Overview
- Manufacturer: Sero electric
- Also called: Movi Sedan; Movi Baú; Movi Carga;
- Production: 2019–present
- Assembly: Argentina: Castelar; Brazil: Toledo;

Body and chassis
- Class: L6(b) / L7(b) microcar
- Body style: 2-door coupé; 2-door panel van; 2-door pickup truck;
- Layout: Front-engine, front-wheel-drive

Powertrain
- Electric motor: Single motor

Dimensions
- Wheelbase: 1,180 mm (46 in)
- Length: 2,350 mm (93 in) (Sedan); 2,700 mm (106 in) (Cargo);
- Width: 1,320 mm (52 in)
- Height: 1,560 mm (61 in)

= Sero Sedan =

Electric microcar

The Sero Sedan is an electric microcar produced and marketed by Sero electric since 2019.

== History ==
After securing the necessary amount of USD 4 million for the development and implementation of a proprietary electric microcar structure, Sero started a 4-year construction process in 2015, the results of which were presented in September 2019. The design of the Sero model family has been simplified to a minimum for low cost and low overall weight. Apart from the body made of plastic, the car has neither airbags, ABS, nor ESP system. According to South American legislation, only seat belts are required in this type of vehicle.

As of 2017, it contains 85% Argentine parts.
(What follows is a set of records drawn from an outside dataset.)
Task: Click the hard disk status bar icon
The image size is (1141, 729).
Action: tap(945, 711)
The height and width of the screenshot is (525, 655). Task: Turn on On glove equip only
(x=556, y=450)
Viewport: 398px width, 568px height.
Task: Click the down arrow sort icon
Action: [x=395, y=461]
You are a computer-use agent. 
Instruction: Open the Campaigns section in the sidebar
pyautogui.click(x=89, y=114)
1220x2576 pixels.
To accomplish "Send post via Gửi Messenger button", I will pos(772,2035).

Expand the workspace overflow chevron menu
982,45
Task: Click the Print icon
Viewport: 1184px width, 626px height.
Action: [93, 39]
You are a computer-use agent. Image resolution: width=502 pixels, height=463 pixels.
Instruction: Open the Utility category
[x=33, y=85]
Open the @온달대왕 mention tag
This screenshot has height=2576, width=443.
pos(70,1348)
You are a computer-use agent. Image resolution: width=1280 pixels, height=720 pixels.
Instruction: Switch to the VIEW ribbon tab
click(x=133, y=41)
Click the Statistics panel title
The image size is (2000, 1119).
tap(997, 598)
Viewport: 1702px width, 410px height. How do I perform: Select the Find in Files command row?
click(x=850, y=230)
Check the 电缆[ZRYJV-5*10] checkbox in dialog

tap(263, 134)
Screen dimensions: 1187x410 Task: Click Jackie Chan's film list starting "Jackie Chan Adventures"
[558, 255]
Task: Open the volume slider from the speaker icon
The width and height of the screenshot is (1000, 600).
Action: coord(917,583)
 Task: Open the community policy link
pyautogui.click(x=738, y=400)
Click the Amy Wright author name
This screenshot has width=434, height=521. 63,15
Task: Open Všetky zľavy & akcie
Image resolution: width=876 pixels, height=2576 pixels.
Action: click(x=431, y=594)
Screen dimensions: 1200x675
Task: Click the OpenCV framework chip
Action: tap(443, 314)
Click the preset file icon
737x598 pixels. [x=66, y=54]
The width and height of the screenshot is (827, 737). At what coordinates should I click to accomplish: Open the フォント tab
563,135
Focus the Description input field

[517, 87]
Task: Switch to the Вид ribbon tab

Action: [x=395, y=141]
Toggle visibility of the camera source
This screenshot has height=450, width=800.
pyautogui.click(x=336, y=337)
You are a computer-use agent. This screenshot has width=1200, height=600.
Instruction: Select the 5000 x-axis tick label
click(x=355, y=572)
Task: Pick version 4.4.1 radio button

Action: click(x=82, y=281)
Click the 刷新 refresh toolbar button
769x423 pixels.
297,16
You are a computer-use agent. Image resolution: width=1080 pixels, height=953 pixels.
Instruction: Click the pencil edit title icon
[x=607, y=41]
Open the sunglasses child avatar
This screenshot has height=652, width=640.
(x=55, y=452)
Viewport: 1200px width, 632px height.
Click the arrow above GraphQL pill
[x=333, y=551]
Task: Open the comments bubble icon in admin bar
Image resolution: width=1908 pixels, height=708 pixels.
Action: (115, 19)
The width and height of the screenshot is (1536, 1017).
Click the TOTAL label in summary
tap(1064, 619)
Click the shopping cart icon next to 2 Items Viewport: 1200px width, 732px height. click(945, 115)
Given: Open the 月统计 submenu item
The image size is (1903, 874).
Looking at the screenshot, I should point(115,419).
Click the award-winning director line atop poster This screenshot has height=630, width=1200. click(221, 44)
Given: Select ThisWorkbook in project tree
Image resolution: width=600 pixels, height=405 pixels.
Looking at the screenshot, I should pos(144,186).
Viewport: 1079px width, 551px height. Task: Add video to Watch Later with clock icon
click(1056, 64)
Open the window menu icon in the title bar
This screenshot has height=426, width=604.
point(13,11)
Sales of the Sero Sedan and its variants began in the second half of 2019, initially covering only the domestic Argentine market. In 2020, Sero Electric established cooperation with the Brazilian startup Movi Electric, which launched the production of Sero models under its own brand in the same year.

==Cargo ==
The range of body variants, apart from the passenger sedan, also includes a wide range of vans from the Sero Cargo series. It consists of models with a box body, which can take the form of both a pickup and a panel van.

=== Variants ===
- Sero electric Cargo Alto
- Sero electric Cargo Bajo Largo
- Sero electric Cargo Bajo Furgón

==Specifications==
The Sedan is powered by a 10.8 HP electric motor, which allows for a maximum speed of 45 km/h. The range of the vehicle on a single charge under optimal conditions while driving in the city is approximately 65 kilometers, while charging from a household socket takes up to a full 7 hours.

== Safety ==
It has front disc brakes and rear drum brakes.